Stephen Schneider

Stephen H. Schneider

Born February 11, 1945
New York City, New York
Died July 19, 2010(2010-07-19) (aged 65)
London, England
Fields Climatology
Institutions Stanford University
Notable awards MacArthur Fellowship (1992)
Nobel Peace Prize (2007)
Notes
Home page

Stephen Henry Schneider (February 11, 1945 – July 19, 2010)[1] was Professor of Environmental Biology and Global Change at Stanford University, a Co-Director at the Center for Environment Science and Policy of the Freeman Spogli Institute for International Studies and a Senior Fellow in the Stanford Woods Institute for the Environment. Schneider served as a consultant to federal agencies and White House staff in the Richard Nixon, Jimmy Carter, Ronald Reagan, George H. W. Bush, Bill Clinton, George W. Bush and Barack Obama administrations.

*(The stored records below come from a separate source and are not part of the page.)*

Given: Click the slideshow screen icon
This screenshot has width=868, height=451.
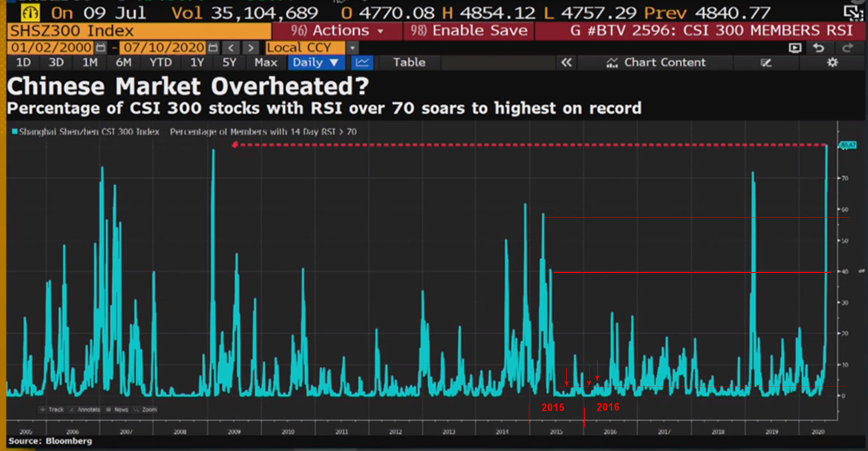Looking at the screenshot, I should point(795,48).
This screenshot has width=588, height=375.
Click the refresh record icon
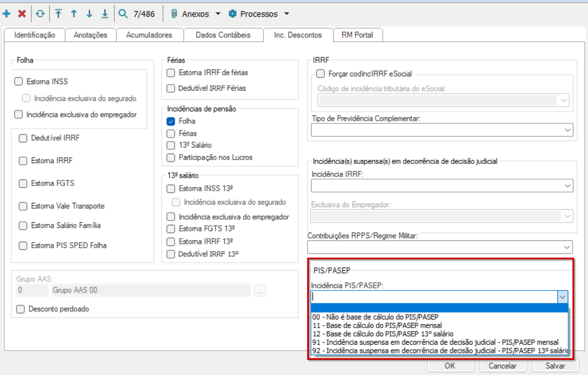40,14
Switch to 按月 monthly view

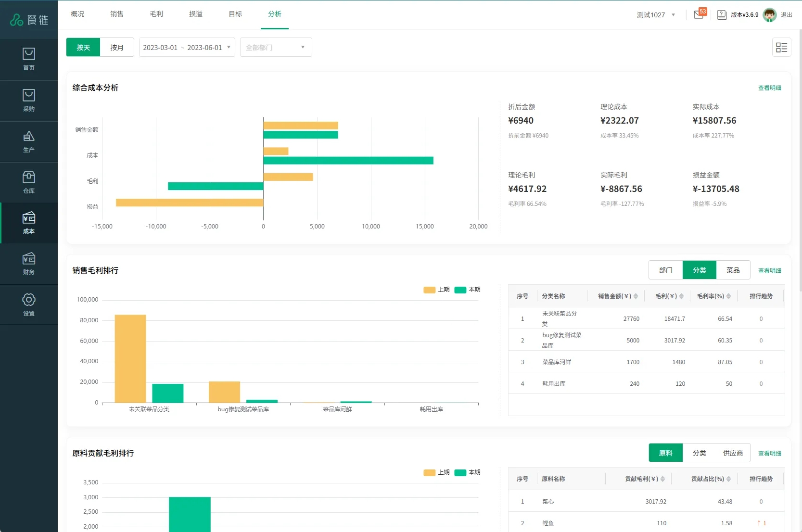[x=117, y=48]
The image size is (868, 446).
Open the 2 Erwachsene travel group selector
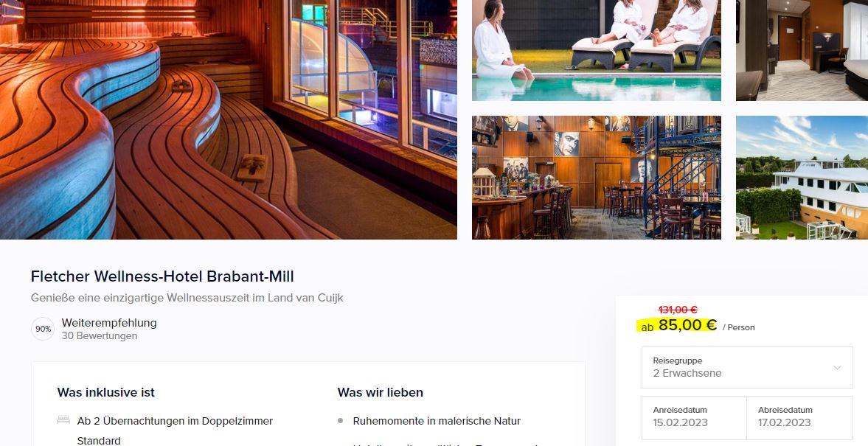click(747, 367)
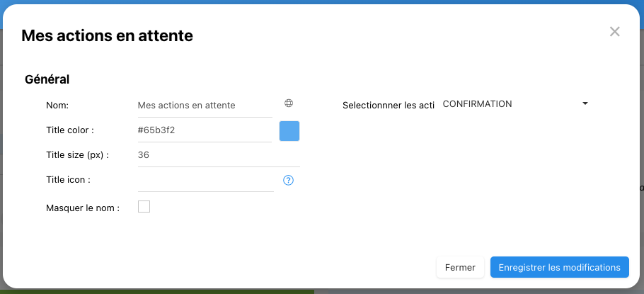
Task: Click the globe translation icon beside Nom
Action: (289, 103)
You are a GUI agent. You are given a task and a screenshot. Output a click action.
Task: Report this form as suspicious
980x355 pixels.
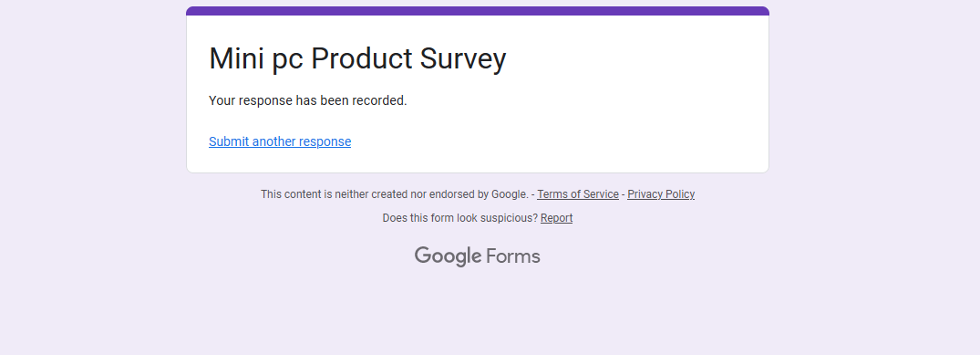(556, 218)
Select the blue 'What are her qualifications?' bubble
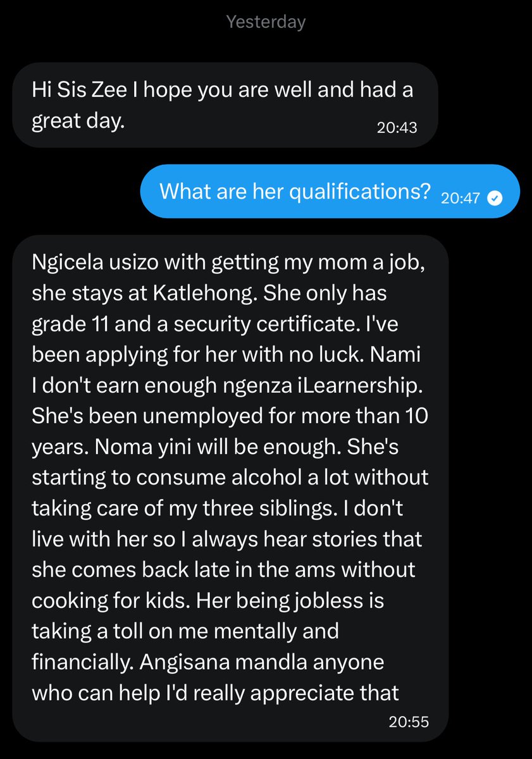The image size is (532, 759). (330, 191)
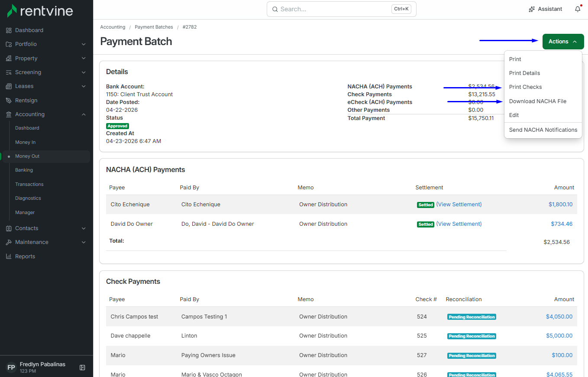This screenshot has width=588, height=377.
Task: Collapse sidebar using panel icon near user name
Action: coord(82,367)
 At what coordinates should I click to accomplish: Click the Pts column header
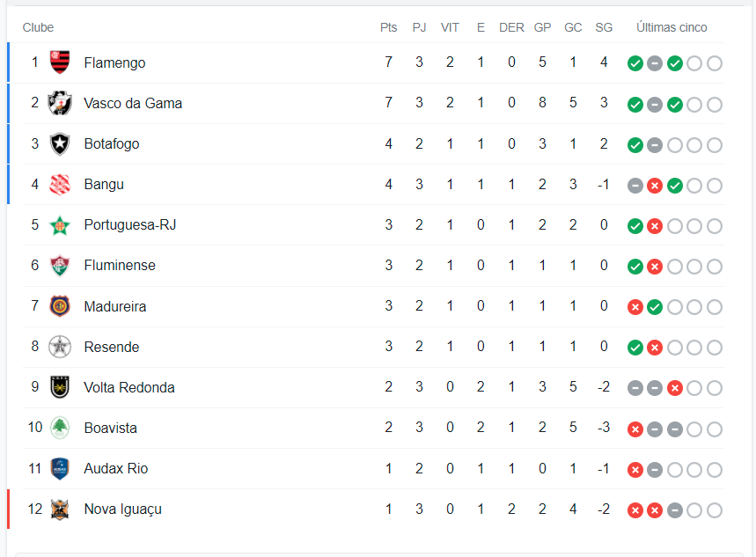(388, 27)
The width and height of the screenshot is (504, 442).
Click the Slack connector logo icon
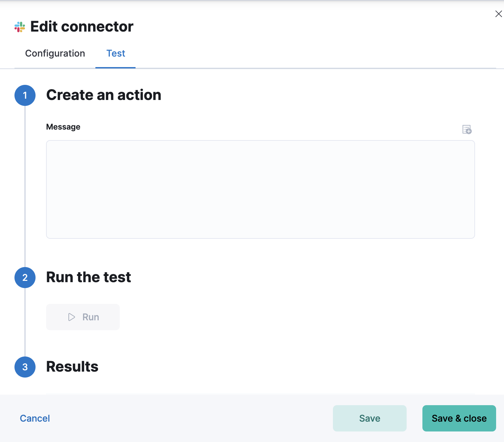click(x=19, y=26)
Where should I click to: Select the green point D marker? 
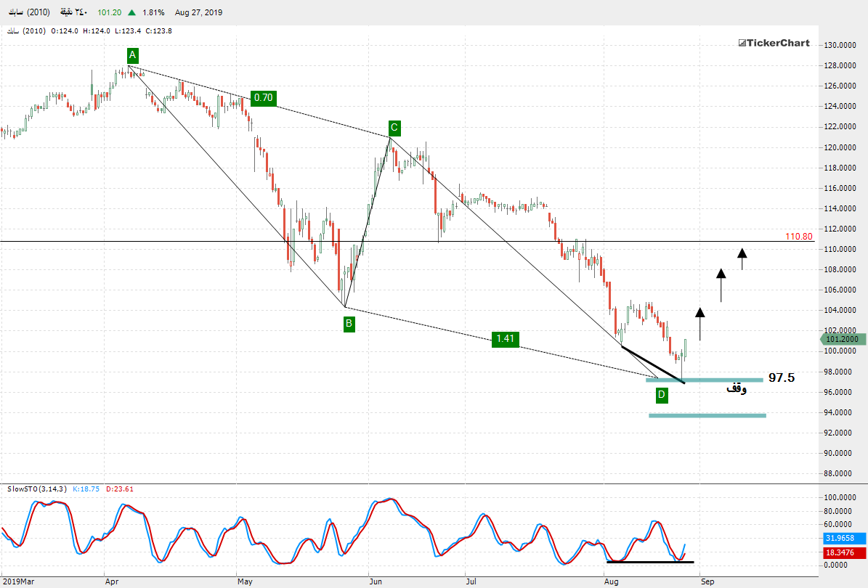tap(661, 395)
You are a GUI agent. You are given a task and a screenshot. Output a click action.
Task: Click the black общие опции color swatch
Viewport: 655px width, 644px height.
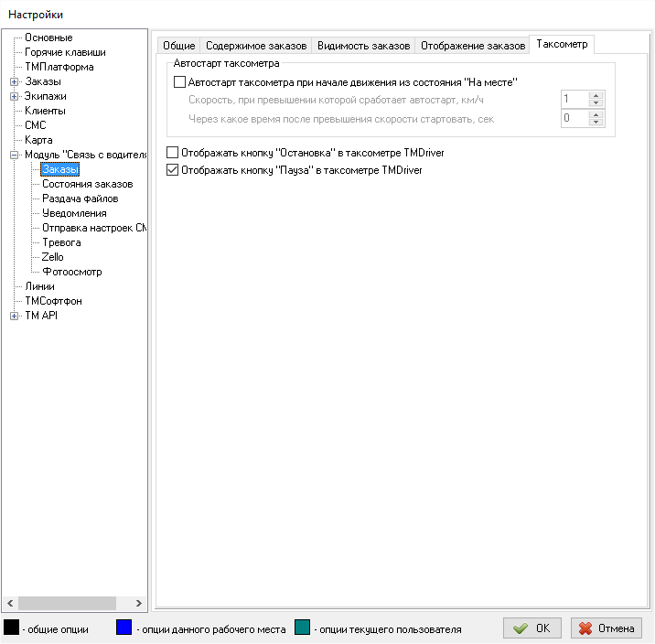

His research included modeling of the atmosphere, climate change, and "the relationship of biological systems to global climate change." Schneider was the founder and editor of the journal Climatic Change and authored or co-authored over 450 scientific papers and other publications. He was a Coordinating Lead Author in Working Group II IPCC TAR and was engaged as a co-anchor of the Key Vulnerabilities Cross-Cutting Theme for the Fourth Assessment Report (AR4) at the time of his death. During the 1980s, Schneider emerged as a leading public advocate of sharp reductions of greenhouse gas emissions to combat global warming.

Contents

Early work

Schneider grew up in Long Island, New York. He studied engineering at Columbia University, receiving his bachelor's degree in mechanical engineering in 1966. In 1971, he earned a Ph.D. in mechanical engineering and plasma physics.[2] Schneider studied the role of greenhouse gases and suspended particulate material on climate as a postdoctoral fellow at NASA's Goddard Institute for Space Studies.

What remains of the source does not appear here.